======== Source extract
After an hour of scouting for birds we see our trawler with its red light on, which means it is in operation and fishing for herring. On the screen in Od’s boat we can see there is a large amount of herring here at a depth of 50 metres, nice and shallow for the fishermen. The orcas are so intelligent they know that where these fishermen are raising their net of delicious herring that many will fall out and they have an easy, help-yourself buffet to enjoy! No work involved! The debate here is that they are not working to herd the herring into shallow water and create the herring ball, where they usually use tail slaps to stun the herring and hen eat them – so, will the young orcas grow to eventually lose this skill? We watch in awe from topside of the boat, over 100 orca swimming up to the boat and past us as they enjoy the free and easy offerings of the herring falling out of the net, lifeless and very easy prey! We prepare to get into the water and see two huge humpback whales right by the net, who are also enjoying some of this easy buffet dining option. A huge male orca spy-hops the net to take a really good look inside - he is almost taunting the fishermen and you see just how intelligent and human-like these mammals really are...

The water is cold, but you don’t feel it in your dry suit as we swim towards the whales. The key is to bob and float, making as few splashes as possible, and they will swim to you. The water visibility is good but you can’t see anything more than 10 feet away, so an orca may unexpectedly swim by you making the whole experience more exciting and memorable! As the fishing trawler brings the net and sails off with its enormous catch so do the orcas.... it’s time to return to Skjervøy on the calm sea and get warmed up!

Day 6

After a well-deserved lie-in we are driving back to Tromvik today, as the weather looks really rough in Skjervøy and Patrick needs to bring back the fishing boat he borrowed along with Odga’s boat from Tromvik. We meet at 10am and are lucky enough to see the most spectacular sunrise over the Skjervøy fjord. The reds and pinks are breathtaking and inject some colour into the monochrome mountains. After some essential shopping at Skjervøy’s finest gift shops, some Russian fur hat modelling and picking up essential supplies, we all jump into a van straight out of The A-Team and head south on the long journey around the fjord system to Tromvik Lodge for some much-anticipated luxury!
================
▸ Parts of the exercise
a) According to the orca-watching account, at what depth did the screen in Od's boat show a large amount of herring?
b) Copy out the records from the line containing "Click aloe grade cell in STOOL - MUCOUS row" through the end of the records, keeping both ends.
======== Exercise materials
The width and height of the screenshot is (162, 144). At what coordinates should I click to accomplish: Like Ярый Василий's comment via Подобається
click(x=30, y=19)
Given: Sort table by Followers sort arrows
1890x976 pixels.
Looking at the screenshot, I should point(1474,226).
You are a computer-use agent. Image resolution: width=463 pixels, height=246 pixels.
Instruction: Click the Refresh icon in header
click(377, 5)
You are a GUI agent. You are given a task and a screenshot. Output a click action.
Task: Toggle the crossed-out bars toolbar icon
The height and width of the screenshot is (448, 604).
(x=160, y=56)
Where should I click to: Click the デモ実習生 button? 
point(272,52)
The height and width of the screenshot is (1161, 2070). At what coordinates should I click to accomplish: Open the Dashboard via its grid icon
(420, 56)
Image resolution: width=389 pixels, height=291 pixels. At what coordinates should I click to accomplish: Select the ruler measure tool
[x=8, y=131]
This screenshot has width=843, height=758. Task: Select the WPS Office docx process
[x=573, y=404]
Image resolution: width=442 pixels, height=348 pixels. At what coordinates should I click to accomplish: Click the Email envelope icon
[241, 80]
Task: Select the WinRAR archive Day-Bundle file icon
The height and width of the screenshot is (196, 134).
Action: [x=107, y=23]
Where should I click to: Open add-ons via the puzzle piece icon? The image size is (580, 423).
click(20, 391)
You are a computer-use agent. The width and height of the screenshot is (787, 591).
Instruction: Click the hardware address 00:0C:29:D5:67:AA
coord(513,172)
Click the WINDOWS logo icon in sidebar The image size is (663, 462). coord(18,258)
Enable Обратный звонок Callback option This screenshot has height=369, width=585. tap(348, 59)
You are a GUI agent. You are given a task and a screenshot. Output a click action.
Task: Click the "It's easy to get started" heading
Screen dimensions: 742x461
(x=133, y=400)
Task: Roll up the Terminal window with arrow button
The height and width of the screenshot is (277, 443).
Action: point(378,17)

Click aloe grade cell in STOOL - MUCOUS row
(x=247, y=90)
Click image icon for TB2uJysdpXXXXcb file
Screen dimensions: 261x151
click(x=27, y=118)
================
▸ Per-task answers
a) 50 meters

b)
Click aloe grade cell in STOOL - MUCOUS row
(x=247, y=90)
Click image icon for TB2uJysdpXXXXcb file
Screen dimensions: 261x151
click(x=27, y=118)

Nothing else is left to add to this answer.